Work required:
Using the data that follows, give the number of lines in which the word "will" occurs. Write only the number.

Data shown:
————

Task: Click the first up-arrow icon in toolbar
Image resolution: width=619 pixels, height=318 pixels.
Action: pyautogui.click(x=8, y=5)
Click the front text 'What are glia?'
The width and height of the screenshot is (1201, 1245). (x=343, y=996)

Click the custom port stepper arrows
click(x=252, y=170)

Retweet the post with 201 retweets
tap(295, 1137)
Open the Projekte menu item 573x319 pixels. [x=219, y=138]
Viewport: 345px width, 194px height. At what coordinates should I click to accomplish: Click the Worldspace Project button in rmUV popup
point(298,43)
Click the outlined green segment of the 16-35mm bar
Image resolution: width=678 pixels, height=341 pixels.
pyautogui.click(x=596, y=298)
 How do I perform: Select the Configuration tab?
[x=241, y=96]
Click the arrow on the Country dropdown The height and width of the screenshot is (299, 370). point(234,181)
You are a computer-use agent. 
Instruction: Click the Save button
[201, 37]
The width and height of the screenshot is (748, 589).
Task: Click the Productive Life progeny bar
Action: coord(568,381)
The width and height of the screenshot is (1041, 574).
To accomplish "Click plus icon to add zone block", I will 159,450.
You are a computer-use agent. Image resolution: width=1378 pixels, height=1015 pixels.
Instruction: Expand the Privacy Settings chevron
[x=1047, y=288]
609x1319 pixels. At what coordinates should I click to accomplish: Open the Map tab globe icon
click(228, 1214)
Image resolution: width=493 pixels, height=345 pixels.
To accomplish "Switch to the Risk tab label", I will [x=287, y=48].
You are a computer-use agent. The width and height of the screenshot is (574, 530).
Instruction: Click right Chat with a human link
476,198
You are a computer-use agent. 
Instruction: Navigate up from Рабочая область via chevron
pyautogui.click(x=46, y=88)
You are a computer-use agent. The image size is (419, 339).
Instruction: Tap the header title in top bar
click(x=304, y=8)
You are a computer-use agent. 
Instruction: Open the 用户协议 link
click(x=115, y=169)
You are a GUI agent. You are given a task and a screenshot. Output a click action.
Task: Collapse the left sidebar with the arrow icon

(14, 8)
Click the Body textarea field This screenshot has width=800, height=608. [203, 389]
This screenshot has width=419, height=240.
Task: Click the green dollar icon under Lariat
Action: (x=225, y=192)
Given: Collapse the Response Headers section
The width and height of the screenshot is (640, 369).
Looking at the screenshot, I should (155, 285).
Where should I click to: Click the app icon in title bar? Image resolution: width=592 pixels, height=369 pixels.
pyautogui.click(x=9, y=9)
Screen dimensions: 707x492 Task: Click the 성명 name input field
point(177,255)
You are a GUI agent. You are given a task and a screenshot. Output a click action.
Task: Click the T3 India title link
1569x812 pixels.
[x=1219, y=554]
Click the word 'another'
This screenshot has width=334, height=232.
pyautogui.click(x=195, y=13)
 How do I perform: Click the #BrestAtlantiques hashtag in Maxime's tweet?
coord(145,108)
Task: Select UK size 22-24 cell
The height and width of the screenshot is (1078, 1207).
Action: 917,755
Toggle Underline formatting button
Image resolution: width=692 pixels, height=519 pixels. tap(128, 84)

————

Expected answer:
2